How AI Will Change the Practice of Law

A lot has been written in recent months about “robot lawyers” and their potential to replace attorneys at all levels of the profession, decimating the demand for flesh and blood lawyers in the process. What’s the truth behind the hype? Will artificial intelligence (AI) have a profound affect on the legal industry and in what ways?

Certainly, all signs point to AI being the next big legal technology trend, but what remains to be seen is where automation and analytics software will have the most impact on the practice of law and how fast the rate of adoption will be. AI software will undoubtedly supplement some aspects of lawyering, but most likely it will do so by allowing machines to do much of the tedious drudgery so common in some aspects of the practice of law, allowing lawyers to focus on higher level analytical work.

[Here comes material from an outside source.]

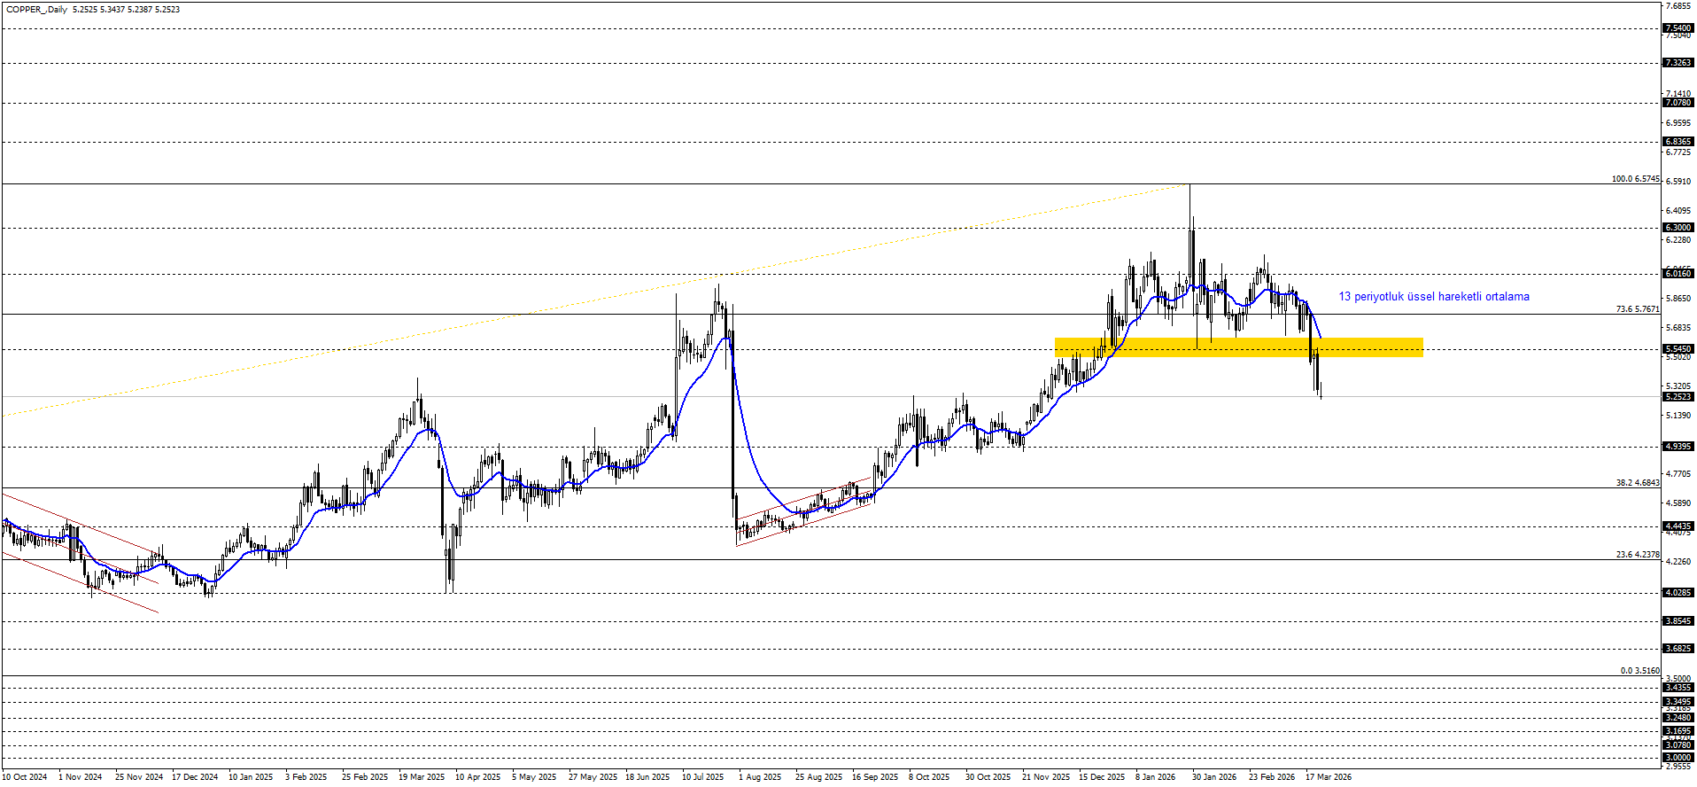1697x787 pixels.
Task: Click the '13 periyotluk üssel hareketli ortalama' text
Action: (x=1433, y=297)
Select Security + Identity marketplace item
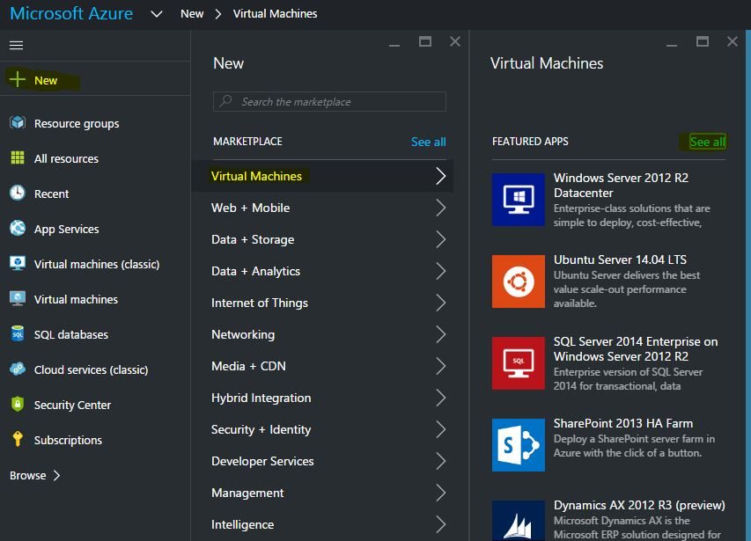Image resolution: width=751 pixels, height=541 pixels. [261, 429]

For example, the bane of existence for many lawyers is tracking and billing time. AI can be built into a timekeeping solution to streamline and simplify the process of tracking billable hours, as exemplified by Intapp Time, a new timekeeping product with built-in AI analysis that was recently announced by Intapp, a company that develops enterprise-level software for large law firms, Intapp Time captures time across all devices, including desktops, laptops, and mobile. The software then provides a daily summary which utilizes AI-type analytics to suggest relevant connections using other firm databases, such as names of contacts and cases based on the documents, etc. with which the user was interacting when the billable time was entered.

AI can also be used for contract review. LawGeex is one of the more well-known legal software products designed to assist lawyers with contract review using AI. The software constantly “learns” from new contracts as they are uploaded into its database and then applies this knowledge to contracts submitted by users, comparing them to multitude of similar documents contained in its database. Next, the software provides an interactive report that provides recommended fixes drawn from its analysis of the components of similar contracts.

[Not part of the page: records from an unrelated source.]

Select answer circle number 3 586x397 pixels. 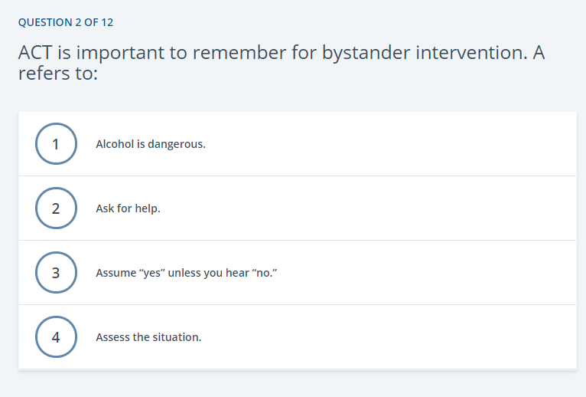point(56,273)

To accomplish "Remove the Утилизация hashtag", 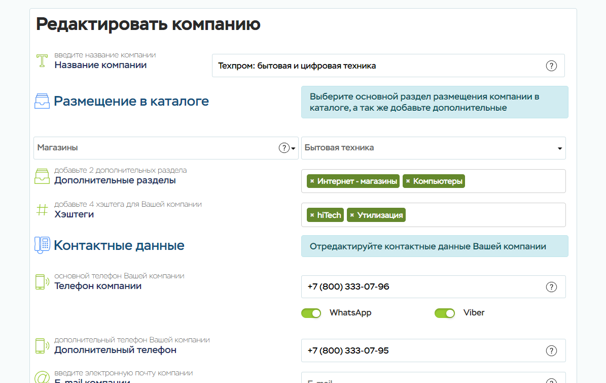I will click(x=352, y=215).
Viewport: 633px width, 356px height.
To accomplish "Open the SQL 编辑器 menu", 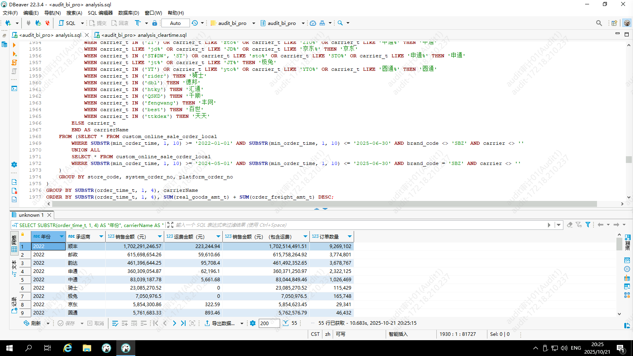I will click(100, 13).
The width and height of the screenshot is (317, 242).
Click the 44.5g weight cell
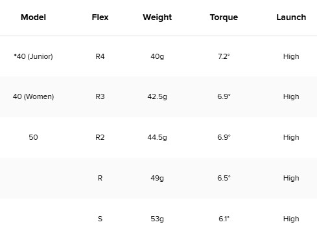click(158, 138)
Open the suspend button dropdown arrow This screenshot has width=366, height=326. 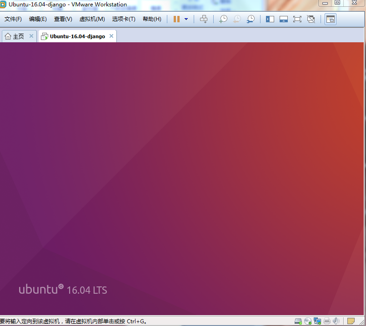[x=186, y=19]
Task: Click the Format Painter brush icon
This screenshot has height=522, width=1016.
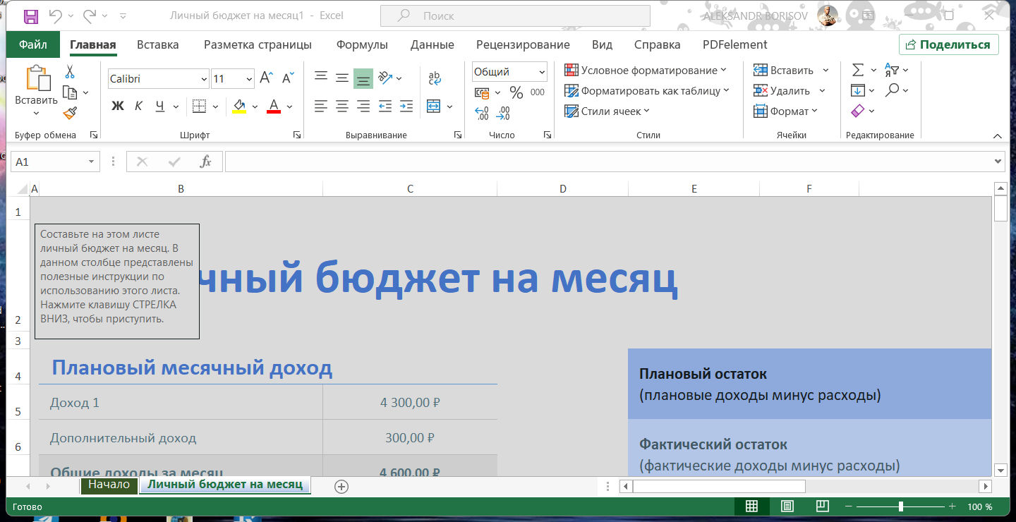Action: 70,113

Another similar software product that uses AI is eBrevia. This software uses machine learning and natural language processing tools to streamline contract review, lease abstraction, and the mergers and acquisitions due diligence process. eBrevia extracts relevant provisions from documents submitted based on the parameters set by the user. Next, it analyzes the data and provides a report that includes a summary of all suggested relevant provisions recommended for that specific document based on comparisons to provisions contained in similar documents in the system that the user can then review and approve.

One of the earliest AI entrants into the legal software space was Lex Machina, which was acquired by LexisNexis earlier this year. Originally targeted primarily at the IP sector, it is now available for securities litigation as well. Lex Machina provides legal analytics drawn from millions of pages of litigation data on a number of different categories, including litigation data on judges, lawyers, law firms, parties, and patents. For example, users can use data comparing specific judges and specific district courts to help ascertain where to file a case or where to transfer a case.

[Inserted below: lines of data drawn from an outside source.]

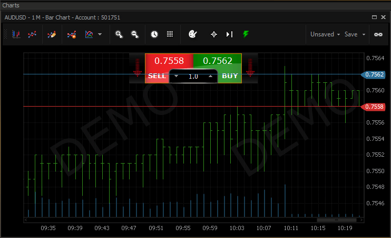391x238 pixels.
Task: Toggle the green lightning one-click trading
Action: 246,34
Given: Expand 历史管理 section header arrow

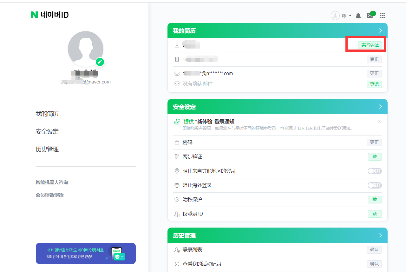Looking at the screenshot, I should (381, 235).
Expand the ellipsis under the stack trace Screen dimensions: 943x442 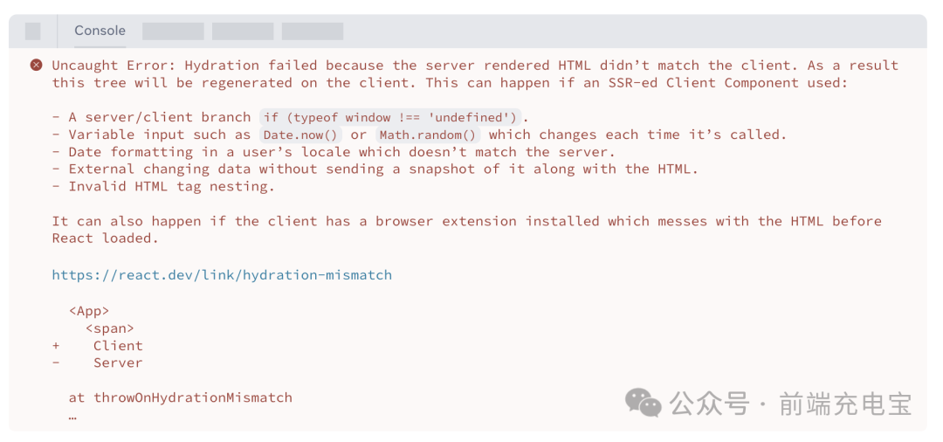[x=72, y=415]
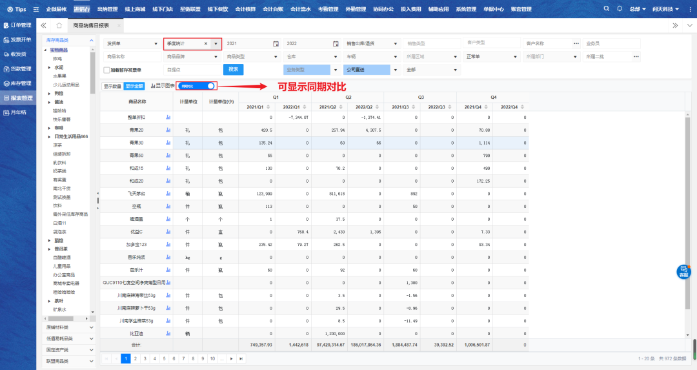Expand the 水泥 tree node

point(49,67)
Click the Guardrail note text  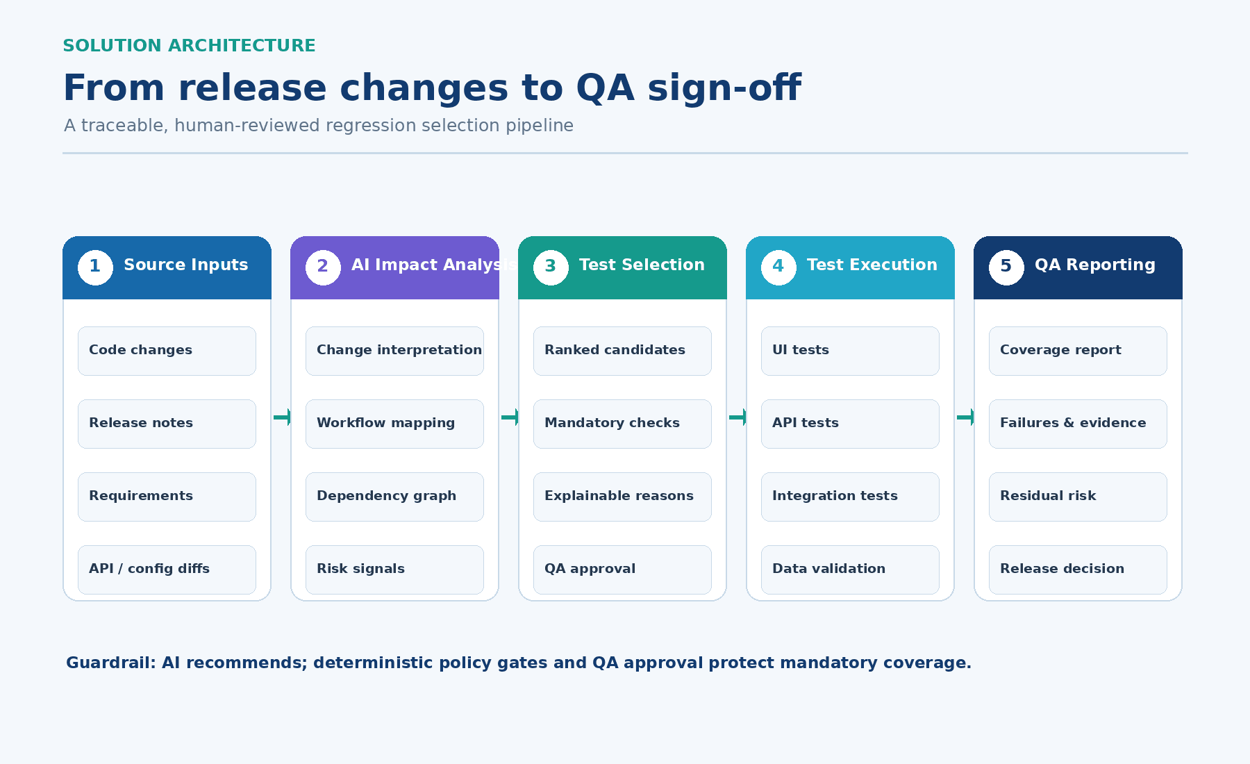519,663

So, regardless of your law firm’s focus, AI will no doubt affect at least one aspect of your firm’s day-to-day practice in the near future. Whether it’s timekeeping, contract review, due diligence analysis, or legal analytics for litigation, machine learning and analytics will have an impact, particularly on reducing the need for lawyers to perform rote, tedious document review and low-level analysis. Most lawyers would agree that this will be a welcome change, bur for some, the jury is still out. AI is the future, but whether the legal profession will welcome it with open arms or begrudgingly accept it remains to be seen.